Pas besoin d’être sur liste d’attente pour se procurer le it-bag de l’année 2026. Il n’est ni en cuir grainé, ni associé à une princesse monégasque ou britannique, et encore moins griffé d’une grande maison de luxe. A vrai dire, son esthétique n’a rien à voir avec sa popularité. Ce n’est pas le contenant mais le contenu qui séduit sur les réseaux sociaux, où il cumule déjà des centaines de milliers de vues. Et le comble, justement, c’est qu’il est destiné à lutter contre… le scroll intempestif et l’infobésité.
Il s’agit du « sac analogique » (« analog bag » en anglais), comme baptisé par Sierra Campbell, créatrice de contenu à l’origine de cette tendance. Qu’il prenne la forme d’un tote bag, d’un véritable sac à main, ou d’un sac de sport - peu importe son allure - ce it-bag d’un nouveau genre contient tout le nécessaire pour se détourner de son smartphone. « Voici ce que j’utilise pour rester loin de mon téléphone », lance la tiktokeuse dans une vidéo.

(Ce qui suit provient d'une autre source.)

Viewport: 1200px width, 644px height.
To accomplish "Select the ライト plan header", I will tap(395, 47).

Un sac au contenu bien spécifique
Et de déballer le contenu dudit sac à main : des mots croisés, un pull à tricoter, un appareil photo instantané, une boîte d’aquarelles, un agenda… Bref, toutes sortes d’activités manuelles destinées à passer le temps dans un café ou les transports en commun, par exemple, dans lesquels le scroll intempestif est devenu la norme. « Une excellente façon de lutter contre la dépendance à la technologie et vous rendre votre vie », conclut la jeune femme.
Rien d’extraordinaire, diront certains. Si ce n’est que la vidéo a été vue et revue, partagée une multitude de fois, et qu’elle a clairement emporté l’adhésion du public - au moins des socionautes. « J’adore cette idée. La technologie est censée n’être qu’un outil, et elle doit rester à sa place », commente un abonné. « Oh ! Nous avons toujours ces activités pour nos enfants mais je n’ai jamais pensé à le faire pour moi-même », affirme une autre. Pour certains, les réflexes ont la vie dure : « Ok ! Mais comment j’apprends à faire toutes ces activités sans mon téléphone ? », peut-on lire.

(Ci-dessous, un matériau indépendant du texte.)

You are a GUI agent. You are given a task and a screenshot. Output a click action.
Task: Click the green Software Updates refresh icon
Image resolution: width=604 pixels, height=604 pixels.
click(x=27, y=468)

Un hobby pour lâcher son téléphone
D’après le dernier baromètre du numérique*, 42 % des Français considèrent passer trop de temps devant leurs écrans pour un usage personnel, et un quart de la population affirme même y passer plus de 5 heures par jour. Autant de temps perdu, qui n’est pas consacré à des passe-temps plus créatifs ou constructifs, comme le regrette Sierra Campbell sur les nombreuses vidéos consacrées depuis aux « sacs analogiques ». Pas étonnant si l’on considère que le smartphone permet aujourd’hui de tout avoir à portée de main, sans se poser de questions.
« L’idée que l’on puisse tout simplement s’asseoir en position du lotus et entrer dans un état de béatitude méditative est totalement irréaliste pour la grande majorité d’entre nous », explique le journaliste David Sax, auteur du livre The Revenge of Analog : Real Things and Why They Matter, à The Guardian. Lequel prône l’idée de remplacer cette habitude par une autre, comme le fait Sierra Campbell avec ses « sacs analogiques ». « Nos téléphones ont tout ce dont nous pouvons rêver, nous avons donc besoin d’une alternative pour combler ce vide », ajoute-t-il.
La créatrice de contenu, comme nombre d’autres utilisateurs, partage désormais régulièrement des activités à fourrer dans son sac pour se détacher des technologies. A priori, un simple bouquin peut amplement se substituer au temps passé sur les écrans - pas besoin donc de scroller intempestivement sur son compte pour y découvrir de nouvelles activités.
*Le baromètre a été réalisé par le CREDOC, auprès d’un échantillon représentatif de 4.066 personnes de 12 ans et plus, interrogées par téléphone et en ligne.